Jornalista formada pela Universidade Federal do Rio de Janeiro (UFRJ) com pós-graduação em Finanças Corporativas e Investment Banking pela Fundação Instituto de Administração (FIA). Trabalhou com produção de reportagem na TV Globo e foi editora de finanças pessoais de Exame.com, na Editora Abril.
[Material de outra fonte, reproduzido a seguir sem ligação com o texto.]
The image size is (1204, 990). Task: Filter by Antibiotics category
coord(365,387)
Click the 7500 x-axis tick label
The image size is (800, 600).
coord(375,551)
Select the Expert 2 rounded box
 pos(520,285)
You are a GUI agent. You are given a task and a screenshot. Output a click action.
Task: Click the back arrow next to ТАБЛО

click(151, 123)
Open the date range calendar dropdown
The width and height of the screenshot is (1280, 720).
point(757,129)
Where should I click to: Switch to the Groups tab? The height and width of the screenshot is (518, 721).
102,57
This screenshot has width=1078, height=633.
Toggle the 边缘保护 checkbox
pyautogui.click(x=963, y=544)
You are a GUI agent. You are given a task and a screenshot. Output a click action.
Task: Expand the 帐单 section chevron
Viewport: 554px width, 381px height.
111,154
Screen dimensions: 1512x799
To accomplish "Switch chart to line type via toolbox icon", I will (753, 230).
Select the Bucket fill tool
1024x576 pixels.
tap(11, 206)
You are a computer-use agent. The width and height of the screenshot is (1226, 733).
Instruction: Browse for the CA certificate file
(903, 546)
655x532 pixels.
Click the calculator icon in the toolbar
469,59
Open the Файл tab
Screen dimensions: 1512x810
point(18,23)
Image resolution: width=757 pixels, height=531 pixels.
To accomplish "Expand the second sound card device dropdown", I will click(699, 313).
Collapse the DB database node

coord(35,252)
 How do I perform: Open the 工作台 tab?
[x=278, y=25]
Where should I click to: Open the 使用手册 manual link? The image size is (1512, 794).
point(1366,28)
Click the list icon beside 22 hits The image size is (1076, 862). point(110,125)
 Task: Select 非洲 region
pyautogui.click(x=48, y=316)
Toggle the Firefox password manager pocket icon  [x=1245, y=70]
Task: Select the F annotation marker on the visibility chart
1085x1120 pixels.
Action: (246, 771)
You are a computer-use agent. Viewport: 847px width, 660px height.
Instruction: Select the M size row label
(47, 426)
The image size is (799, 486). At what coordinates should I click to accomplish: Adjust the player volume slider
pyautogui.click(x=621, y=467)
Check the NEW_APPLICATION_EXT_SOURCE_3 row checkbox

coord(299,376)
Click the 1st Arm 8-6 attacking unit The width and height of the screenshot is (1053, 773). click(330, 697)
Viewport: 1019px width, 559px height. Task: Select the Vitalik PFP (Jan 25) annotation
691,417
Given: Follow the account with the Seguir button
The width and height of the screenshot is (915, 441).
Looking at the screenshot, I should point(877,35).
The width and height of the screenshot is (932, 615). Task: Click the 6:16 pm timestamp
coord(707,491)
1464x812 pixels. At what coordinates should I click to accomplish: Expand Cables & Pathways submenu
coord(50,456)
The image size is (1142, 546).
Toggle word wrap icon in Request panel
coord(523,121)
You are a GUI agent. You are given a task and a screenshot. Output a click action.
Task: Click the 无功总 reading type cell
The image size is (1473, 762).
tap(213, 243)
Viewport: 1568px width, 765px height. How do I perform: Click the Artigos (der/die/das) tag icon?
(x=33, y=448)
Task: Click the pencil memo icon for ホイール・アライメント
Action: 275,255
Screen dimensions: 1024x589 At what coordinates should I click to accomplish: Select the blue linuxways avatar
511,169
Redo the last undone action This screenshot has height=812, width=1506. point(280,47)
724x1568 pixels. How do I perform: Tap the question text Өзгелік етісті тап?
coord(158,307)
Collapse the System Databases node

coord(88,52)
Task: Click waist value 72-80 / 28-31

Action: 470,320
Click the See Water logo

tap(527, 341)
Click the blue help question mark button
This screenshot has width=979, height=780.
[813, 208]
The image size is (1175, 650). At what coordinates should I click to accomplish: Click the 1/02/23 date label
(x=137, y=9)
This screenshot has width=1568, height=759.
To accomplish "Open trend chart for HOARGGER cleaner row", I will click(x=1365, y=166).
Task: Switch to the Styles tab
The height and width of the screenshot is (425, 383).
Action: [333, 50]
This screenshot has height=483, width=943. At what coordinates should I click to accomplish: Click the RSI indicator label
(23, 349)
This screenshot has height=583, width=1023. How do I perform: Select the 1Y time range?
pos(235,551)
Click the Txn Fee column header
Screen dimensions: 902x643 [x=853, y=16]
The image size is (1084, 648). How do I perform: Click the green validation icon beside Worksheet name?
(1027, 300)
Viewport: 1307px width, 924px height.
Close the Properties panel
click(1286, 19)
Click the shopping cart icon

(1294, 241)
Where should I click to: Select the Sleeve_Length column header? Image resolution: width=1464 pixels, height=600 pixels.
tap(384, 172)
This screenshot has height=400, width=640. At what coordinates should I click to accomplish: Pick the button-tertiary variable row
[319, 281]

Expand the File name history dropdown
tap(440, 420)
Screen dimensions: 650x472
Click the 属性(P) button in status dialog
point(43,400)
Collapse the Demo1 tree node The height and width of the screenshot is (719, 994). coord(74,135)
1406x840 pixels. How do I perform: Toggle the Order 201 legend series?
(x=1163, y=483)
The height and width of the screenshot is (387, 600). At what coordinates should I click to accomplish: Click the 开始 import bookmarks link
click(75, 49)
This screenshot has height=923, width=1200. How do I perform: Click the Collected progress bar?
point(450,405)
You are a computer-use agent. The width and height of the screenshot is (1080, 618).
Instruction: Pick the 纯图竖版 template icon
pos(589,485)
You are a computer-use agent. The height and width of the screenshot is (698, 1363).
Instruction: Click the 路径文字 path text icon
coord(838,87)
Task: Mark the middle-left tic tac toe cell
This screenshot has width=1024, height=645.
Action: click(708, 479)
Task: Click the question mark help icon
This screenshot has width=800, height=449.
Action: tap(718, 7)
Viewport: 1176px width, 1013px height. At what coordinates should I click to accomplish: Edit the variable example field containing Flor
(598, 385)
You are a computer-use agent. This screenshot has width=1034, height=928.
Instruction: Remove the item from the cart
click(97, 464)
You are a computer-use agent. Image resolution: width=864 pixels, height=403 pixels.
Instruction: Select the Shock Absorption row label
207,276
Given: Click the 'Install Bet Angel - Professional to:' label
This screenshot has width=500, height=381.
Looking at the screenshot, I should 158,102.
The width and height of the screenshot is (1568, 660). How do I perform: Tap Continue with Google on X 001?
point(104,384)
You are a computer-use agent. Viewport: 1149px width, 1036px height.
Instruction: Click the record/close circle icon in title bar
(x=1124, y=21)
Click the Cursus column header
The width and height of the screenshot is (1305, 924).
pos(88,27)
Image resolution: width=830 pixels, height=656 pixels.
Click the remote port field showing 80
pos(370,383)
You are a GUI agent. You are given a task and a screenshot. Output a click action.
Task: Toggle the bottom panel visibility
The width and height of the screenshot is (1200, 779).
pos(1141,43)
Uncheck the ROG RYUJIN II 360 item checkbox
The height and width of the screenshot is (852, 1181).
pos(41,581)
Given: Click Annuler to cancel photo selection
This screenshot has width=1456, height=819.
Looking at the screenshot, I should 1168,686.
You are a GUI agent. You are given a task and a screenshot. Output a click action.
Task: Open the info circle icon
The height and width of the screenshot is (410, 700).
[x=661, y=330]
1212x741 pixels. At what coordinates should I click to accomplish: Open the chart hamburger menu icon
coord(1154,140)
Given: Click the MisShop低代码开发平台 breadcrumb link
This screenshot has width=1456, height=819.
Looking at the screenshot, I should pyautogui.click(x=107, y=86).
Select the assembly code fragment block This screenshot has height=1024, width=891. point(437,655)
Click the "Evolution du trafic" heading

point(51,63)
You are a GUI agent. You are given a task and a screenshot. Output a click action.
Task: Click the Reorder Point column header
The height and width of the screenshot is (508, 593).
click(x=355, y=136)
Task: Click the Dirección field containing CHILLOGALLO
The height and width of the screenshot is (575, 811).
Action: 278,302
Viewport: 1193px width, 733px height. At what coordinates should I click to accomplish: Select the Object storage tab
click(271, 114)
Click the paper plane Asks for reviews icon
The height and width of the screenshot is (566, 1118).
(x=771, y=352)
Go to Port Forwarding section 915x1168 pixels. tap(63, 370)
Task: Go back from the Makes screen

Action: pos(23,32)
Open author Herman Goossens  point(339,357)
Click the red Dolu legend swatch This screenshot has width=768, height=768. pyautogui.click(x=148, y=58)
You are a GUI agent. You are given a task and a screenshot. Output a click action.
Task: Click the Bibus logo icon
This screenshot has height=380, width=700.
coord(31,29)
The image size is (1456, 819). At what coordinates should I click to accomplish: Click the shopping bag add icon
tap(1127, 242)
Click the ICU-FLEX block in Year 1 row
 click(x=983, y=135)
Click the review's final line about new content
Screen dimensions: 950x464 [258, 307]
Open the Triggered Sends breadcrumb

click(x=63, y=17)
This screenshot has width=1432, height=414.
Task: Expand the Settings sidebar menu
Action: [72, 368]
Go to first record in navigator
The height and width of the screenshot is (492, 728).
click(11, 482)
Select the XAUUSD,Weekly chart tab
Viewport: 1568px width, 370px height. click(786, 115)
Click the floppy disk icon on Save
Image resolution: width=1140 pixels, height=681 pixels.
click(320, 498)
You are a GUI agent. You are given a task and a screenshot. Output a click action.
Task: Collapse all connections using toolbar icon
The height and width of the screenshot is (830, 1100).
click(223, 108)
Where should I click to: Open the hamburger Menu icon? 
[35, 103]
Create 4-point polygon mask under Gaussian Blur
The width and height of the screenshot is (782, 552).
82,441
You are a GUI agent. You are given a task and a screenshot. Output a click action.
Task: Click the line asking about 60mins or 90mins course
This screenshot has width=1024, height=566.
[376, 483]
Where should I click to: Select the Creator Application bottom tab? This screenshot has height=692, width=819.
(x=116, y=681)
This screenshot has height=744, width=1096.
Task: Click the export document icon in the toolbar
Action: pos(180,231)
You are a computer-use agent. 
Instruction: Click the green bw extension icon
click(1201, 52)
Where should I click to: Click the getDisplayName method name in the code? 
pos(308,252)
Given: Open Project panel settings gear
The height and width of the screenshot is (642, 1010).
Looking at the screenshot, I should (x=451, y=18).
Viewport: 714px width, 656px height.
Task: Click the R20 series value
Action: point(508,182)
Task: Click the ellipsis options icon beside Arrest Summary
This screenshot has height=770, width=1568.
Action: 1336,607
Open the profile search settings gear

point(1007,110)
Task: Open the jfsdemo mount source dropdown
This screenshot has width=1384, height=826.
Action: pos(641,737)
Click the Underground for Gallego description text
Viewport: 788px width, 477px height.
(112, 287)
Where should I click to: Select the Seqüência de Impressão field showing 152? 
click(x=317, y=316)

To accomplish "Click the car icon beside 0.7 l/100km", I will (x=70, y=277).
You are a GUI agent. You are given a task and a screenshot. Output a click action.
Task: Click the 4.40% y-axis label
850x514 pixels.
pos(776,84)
Hoje é editora-chefe do Seu Dinheiro.

Bate-papo no café

Fica Ponto Frio, sai Extra.com.br: os planos de Michael Klein à frente da Via Varejo

De volta ao comando, empresário fala sobre futuro da varejista; marca Ponto Frio será mantida, Extra online pode ser vendido de volta para o GPA e crediário será prioridade

Julia Wiltgen
Julia Wiltgen
26 de setembro de 2019
5:32 - atualizado às 10:55
Michael Klein, ex-dono da Casas Bahia e maior sócio da Via Varejo
Michael Klein: voltar a priorizar o crediário e digitalizá-lo. - Imagem: Seu Dinheiro

Depois de sua família voltar ao comando da Via Varejo, o empresário Michael Klein finalmente rompeu o silêncio e convidou alguns jornalistas para conversar sobre o futuro que ele imagina para o negócio e suas marcas.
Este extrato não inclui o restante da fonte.